Jacob Lawrence is without a doubt one of the most well-known African American painters of the twentieth century. He said of his work, “I paint the things I know about and the things I have experienced. The things I have experienced extend into my national, racial and class group. So I paint the American scene.” His paintings remain eye catching today because Lawrence was among the first to document the history of African Americans through artworks that were highly influential and widely-viewed. Considering himself both an artist and educator, Lawrence used his narrative style to tell stories about black history.

General Toussaint L’Ouverture” is part of the Toussaint L’Ouverture Series

When Lawrence was seven years old his family moved to Harlem, New York.Arriving in Harlem during its great Renaissance allowed Lawrence to experience the vibrancy of African American intellectual, cultural, and artistic life. Lawrence’s exposure to the Harlem Renaissance is directly reflected in his work through shapes and colors. Lawrence referred to his style as “dynamic cubism”, though the primary influence was not so much French art, but instead the movement and colors of Harlem.

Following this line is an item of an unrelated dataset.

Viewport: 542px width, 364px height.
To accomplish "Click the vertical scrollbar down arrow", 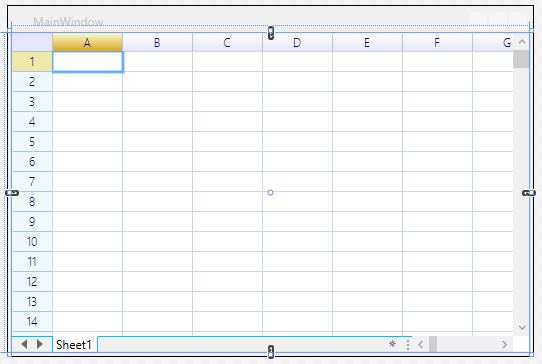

At the age of twenty-one, Lawrence became well known for his “Toussaint L’Ouverture Series” (1937). This was a forty-one painting collection that depicted the successful Haitian slave rebellion. Other influential works were series of paintings about the lives of Frederick Douglass and Harriet Tubman. Lawrence is also well-known for his sixty painting “Migration Series.” This series traced the mass movement of African Americans from the South to the North after World War I. Lawrence said of this series, “If it was a portrait, it was a portrait of myself, a portrait of my family, a portrait of my peers.”

Number 10 of the Harriet Tubman series

Throughout Lawrence’s career he was honored for his outstanding achievements. In 1970 the NAACP awarded him the Spingarn Medal for his accomplishments as an artist, teacher, and humanitarian. In 1974, a major retrospective of Lawrence’s work was shown at the Whitney Museum of American Art in New York. He was also awarded the U.S. National Medal of Arts in 1990. Today, Lawrence’s works are part of permanent collections throughout the country, including the Metropolitan Museum of Art, Brooklyn Museum, and the White House Historical Association.

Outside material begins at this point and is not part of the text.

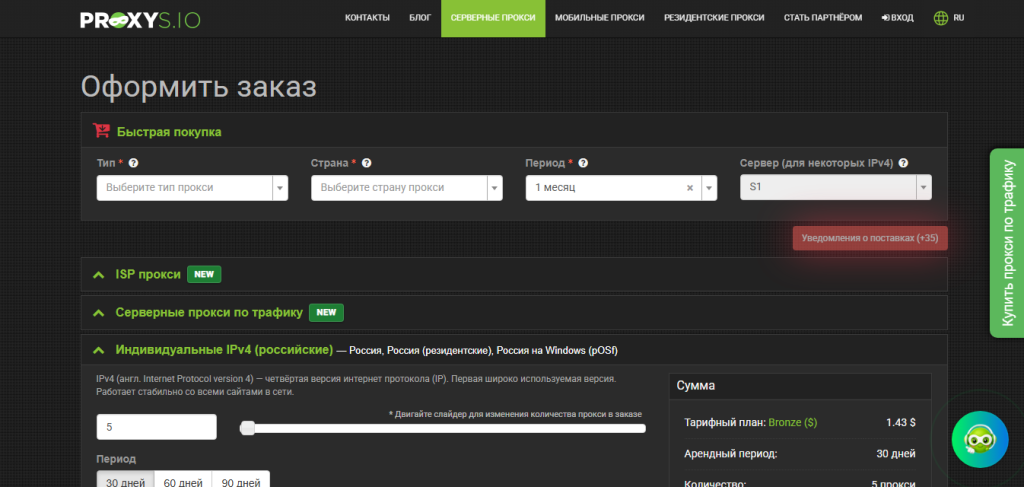Go to the Резидентские прокси page

(714, 18)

Number 21 of the Frederick Douglass series.

Lawrence taught at several schools, and continued to paint until a few weeks before his death in June 2000 at the age of eighty-two. After Lawrence’s death, the New York Times spoke of him as, “among the most impassioned visual chroniclers of the African American experience.” In 2000, the New York Times also called Lawrence, “one of America’s leading modern figurative painters.” Although superb reviews speak volumes of Lawrence’s work, I urge readers to spend time viewing his collection of paintings because they truly do speak for themselves.